— Prompt —
Copy the data that follows exactly, and include none of its images.

================

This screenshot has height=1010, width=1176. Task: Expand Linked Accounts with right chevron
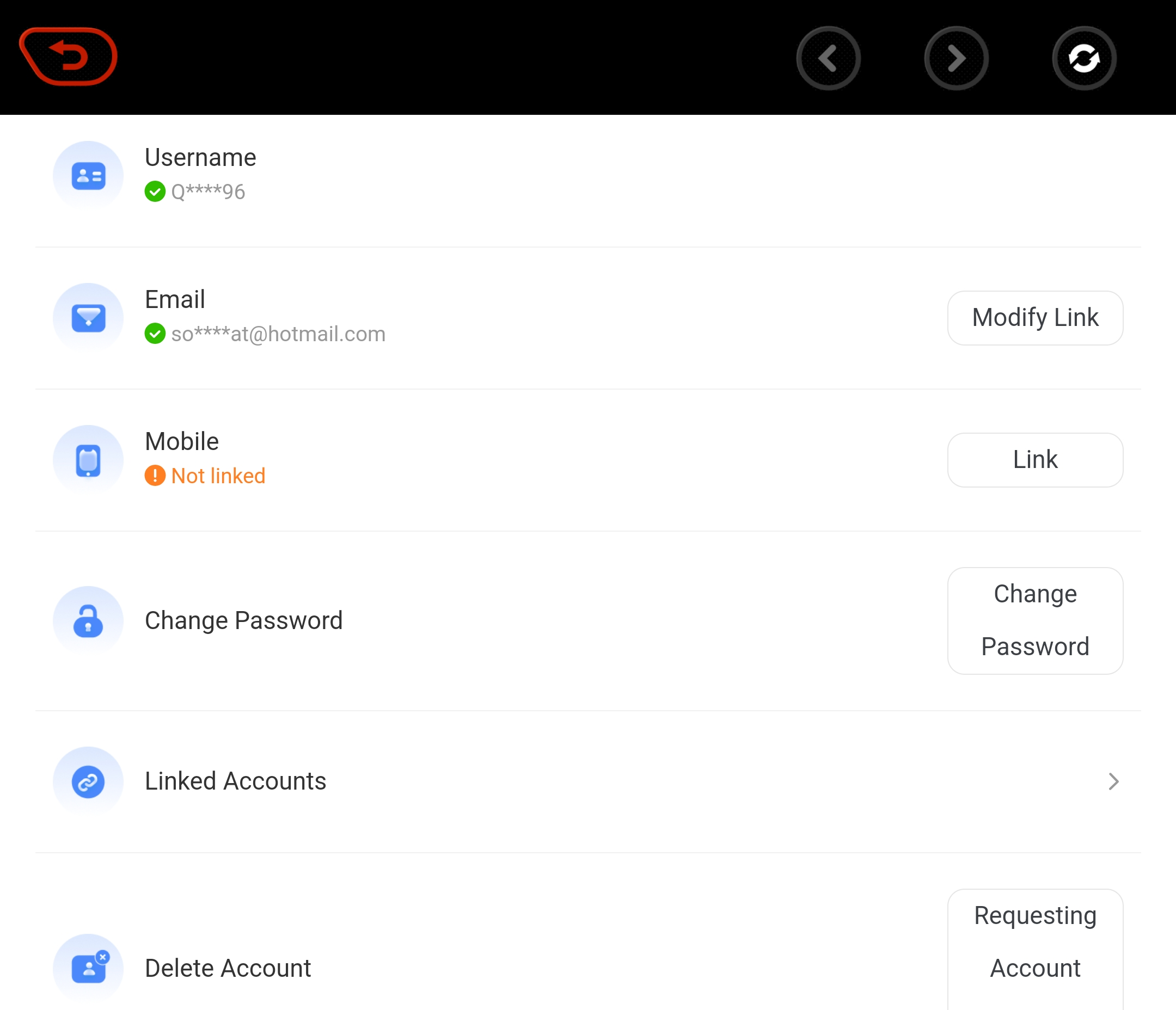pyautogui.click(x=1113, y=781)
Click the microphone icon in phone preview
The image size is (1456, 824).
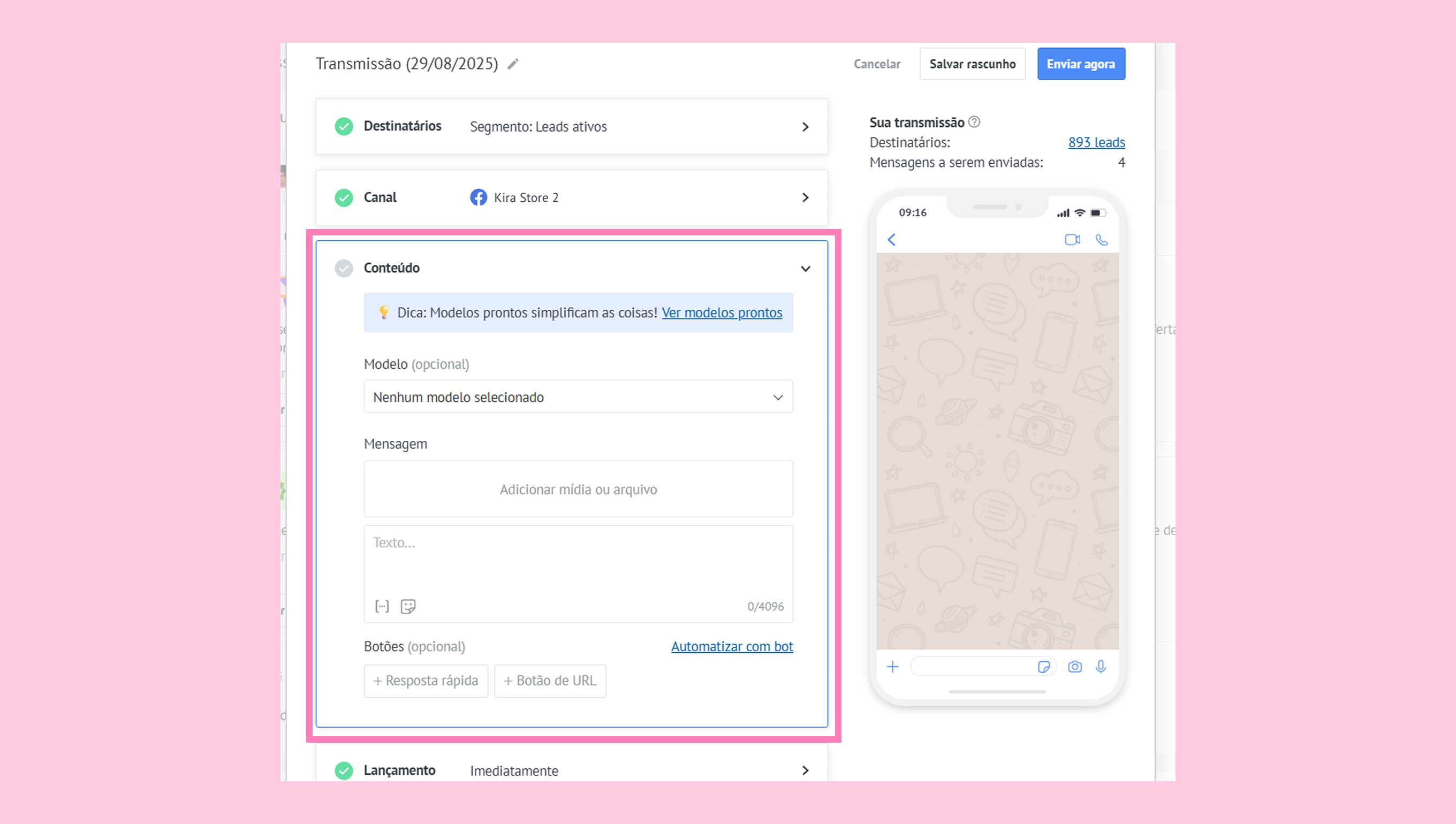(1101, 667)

================

— Output below —
This screenshot has height=1010, width=1176. Task: Expand Linked Accounts with right chevron
pyautogui.click(x=1113, y=781)
Click the microphone icon in phone preview
The image size is (1456, 824).
(1101, 667)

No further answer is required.